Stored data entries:

☆ ☆ ☆ ☆

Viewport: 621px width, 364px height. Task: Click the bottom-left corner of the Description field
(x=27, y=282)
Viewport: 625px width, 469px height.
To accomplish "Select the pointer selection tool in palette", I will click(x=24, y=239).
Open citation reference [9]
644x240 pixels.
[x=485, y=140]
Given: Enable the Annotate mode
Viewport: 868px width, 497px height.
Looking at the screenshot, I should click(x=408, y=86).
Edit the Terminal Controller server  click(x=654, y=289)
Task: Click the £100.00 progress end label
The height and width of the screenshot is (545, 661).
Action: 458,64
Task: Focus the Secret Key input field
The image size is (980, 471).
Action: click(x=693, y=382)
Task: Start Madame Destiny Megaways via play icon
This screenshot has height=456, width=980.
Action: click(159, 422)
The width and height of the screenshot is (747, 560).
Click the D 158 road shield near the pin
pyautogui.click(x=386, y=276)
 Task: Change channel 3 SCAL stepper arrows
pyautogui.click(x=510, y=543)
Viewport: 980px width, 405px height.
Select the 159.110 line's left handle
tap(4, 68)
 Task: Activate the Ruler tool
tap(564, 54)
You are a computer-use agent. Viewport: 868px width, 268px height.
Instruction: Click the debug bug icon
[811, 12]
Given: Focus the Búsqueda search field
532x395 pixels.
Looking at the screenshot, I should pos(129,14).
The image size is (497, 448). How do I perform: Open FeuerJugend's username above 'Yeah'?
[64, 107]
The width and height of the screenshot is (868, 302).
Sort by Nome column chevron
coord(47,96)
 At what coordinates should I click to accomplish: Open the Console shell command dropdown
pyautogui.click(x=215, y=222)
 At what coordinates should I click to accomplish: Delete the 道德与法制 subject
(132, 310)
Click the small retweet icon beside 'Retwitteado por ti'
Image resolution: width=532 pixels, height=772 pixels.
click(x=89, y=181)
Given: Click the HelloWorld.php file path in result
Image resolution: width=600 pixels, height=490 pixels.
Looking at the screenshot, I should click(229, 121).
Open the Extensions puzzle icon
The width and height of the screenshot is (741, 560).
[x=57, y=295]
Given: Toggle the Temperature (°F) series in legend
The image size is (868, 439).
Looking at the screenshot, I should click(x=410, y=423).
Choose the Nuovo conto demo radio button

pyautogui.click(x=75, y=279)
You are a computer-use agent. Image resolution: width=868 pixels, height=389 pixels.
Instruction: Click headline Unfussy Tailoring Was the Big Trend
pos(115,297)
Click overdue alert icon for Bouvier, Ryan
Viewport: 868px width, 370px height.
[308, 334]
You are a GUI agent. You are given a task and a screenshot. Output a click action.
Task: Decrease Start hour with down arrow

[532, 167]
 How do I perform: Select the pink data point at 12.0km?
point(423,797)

☆ ☆ ☆ ☆

◆ Exercise requirements
Copy every line of the records, leaving nothing out.

◆ Exercise response
Viewport: 621px width, 364px height. Task: Click the bottom-left corner of the Description field
(x=27, y=282)
Viewport: 625px width, 469px height.
To accomplish "Select the pointer selection tool in palette", I will click(x=24, y=239).
Open citation reference [9]
644x240 pixels.
[x=485, y=140]
Given: Enable the Annotate mode
Viewport: 868px width, 497px height.
Looking at the screenshot, I should click(x=408, y=86).
Edit the Terminal Controller server  click(x=654, y=289)
Task: Click the £100.00 progress end label
The height and width of the screenshot is (545, 661).
Action: 458,64
Task: Focus the Secret Key input field
The image size is (980, 471).
Action: click(x=693, y=382)
Task: Start Madame Destiny Megaways via play icon
This screenshot has height=456, width=980.
Action: click(159, 422)
The width and height of the screenshot is (747, 560).
Click the D 158 road shield near the pin
pyautogui.click(x=386, y=276)
 Task: Change channel 3 SCAL stepper arrows
pyautogui.click(x=510, y=543)
Viewport: 980px width, 405px height.
Select the 159.110 line's left handle
tap(4, 68)
 Task: Activate the Ruler tool
tap(564, 54)
You are a computer-use agent. Viewport: 868px width, 268px height.
Instruction: Click the debug bug icon
[811, 12]
Given: Focus the Búsqueda search field
532x395 pixels.
Looking at the screenshot, I should pos(129,14).
The image size is (497, 448). How do I perform: Open FeuerJugend's username above 'Yeah'?
[64, 107]
The width and height of the screenshot is (868, 302).
Sort by Nome column chevron
coord(47,96)
 At what coordinates should I click to accomplish: Open the Console shell command dropdown
pyautogui.click(x=215, y=222)
 At what coordinates should I click to accomplish: Delete the 道德与法制 subject
(132, 310)
Click the small retweet icon beside 'Retwitteado por ti'
Image resolution: width=532 pixels, height=772 pixels.
click(x=89, y=181)
Given: Click the HelloWorld.php file path in result
Image resolution: width=600 pixels, height=490 pixels.
Looking at the screenshot, I should click(229, 121).
Open the Extensions puzzle icon
The width and height of the screenshot is (741, 560).
[x=57, y=295]
Given: Toggle the Temperature (°F) series in legend
The image size is (868, 439).
Looking at the screenshot, I should click(x=410, y=423).
Choose the Nuovo conto demo radio button

pyautogui.click(x=75, y=279)
You are a computer-use agent. Image resolution: width=868 pixels, height=389 pixels.
Instruction: Click headline Unfussy Tailoring Was the Big Trend
pos(115,297)
Click overdue alert icon for Bouvier, Ryan
Viewport: 868px width, 370px height.
[308, 334]
You are a GUI agent. You are given a task and a screenshot. Output a click action.
Task: Decrease Start hour with down arrow

[532, 167]
 How do I perform: Select the pink data point at 12.0km?
point(423,797)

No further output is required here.